In 2011, in the US, Moxie Marlinspike made a presentation in the Black Hat convention talking about SSL and the Future of authentication. In his presentation, he mentioned how authentication is made, how authentication works, the current situation with certification and a number of solutions.
The SSL is a protocol which was developed by the Netscape Corporation in the early 90s, in order to make the web safer. SSL, if analyzed, provides Secrecy, Integrity and Authentication. In other words, it is an accreditation showing that a connection established by a user with the server is secure. For example, a website with SSL authentication should provide a safe communication path from M.I.T.A (Man in The Middle Attack).
Nowadays, in order for a secure line to be established the following are bound to take place.
1) A website makes a request to be certified by a company (certificate authorities) which provides certification.
2) The certification is given and the site earns the credentials of the particular company.
3) The user makes a request to access a web page.
4) The credential will get to the user through the website (Each site issues a certificate when a user is connected).
5) The certificate is valid because it is given by a company
Mr. Marlinspike in his presentation supports the idea that the current state of the credential industry has to change. His arguments are:
• Too many companies are able to provide credentials (about 650), in some cases the companies cannot be trusted,
• Many issue credentials which are useless, offer no protection at all and the reliability of certificate authorities is questionable,
• The user doesn’t have any choice to change the authority if he/she doesn’t trust it.
• The way the system works is not safe, not even for the certification authorities.
On the other hand, Mr. Marlinspike proposes a different pattern that is modern and solves a number of issues. The model is called “Trust Agility”. The title is not a random one. The specific model is all about the user and his/her capability to have the power to ask for a certification company of his/her own preference. That way, the user can choose the company that trusts the most and offers valid credentials. Furthermore, if for any reason the user stops trusting the specific authority, switching to a different provider is as easy as a walk in the park.

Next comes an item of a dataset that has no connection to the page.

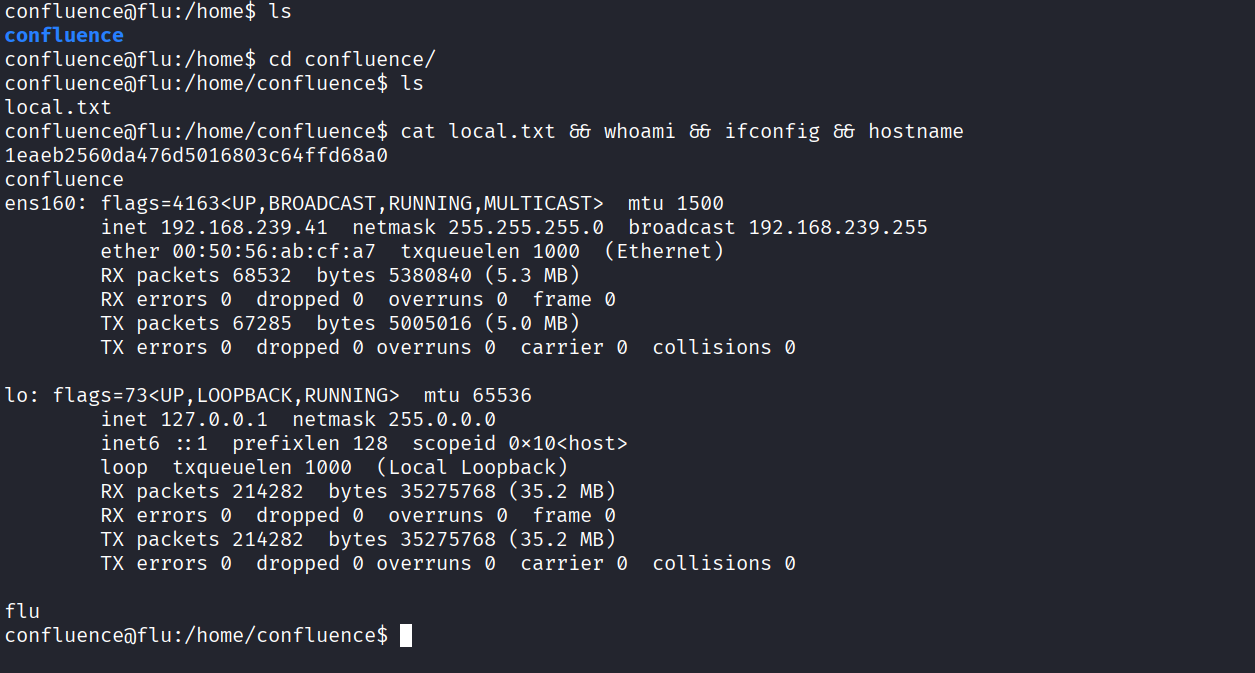Image resolution: width=1255 pixels, height=673 pixels.
Task: Click the mtu 1500 value
Action: point(700,204)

Bottom line: our data has to be protected and the trust issue is very important.
In plain words:
1) The user initiates the trust relationship instead of the website
2) The user asks a certificated authority to validate a website
3) Finally, the certificate is given to the user directly
In addition, another recommendation is a Firefox add-on which is called Convergence. This add-on implements a new protocol, introducing new client and server implementations. Furthermore, Local caching is now stored, and SSL memory-leaking is now prevented through the use of Notary Bounce. This add-on offers completeness, anonymity/ privacy and responsiveness. The software is a creation of Mr. Marlinspike, based on another previous add-on, and he has compiled it in a way that it is extensible for future changes and threats.
Finally, this presentation was very interesting and educative. The current systems of authentication and companies involved have to change in a way, so as to be able to be more agile and trustful. Every six months a new threat is revealed and it will harm our valuable personal data unless we place ourselves on top of this game.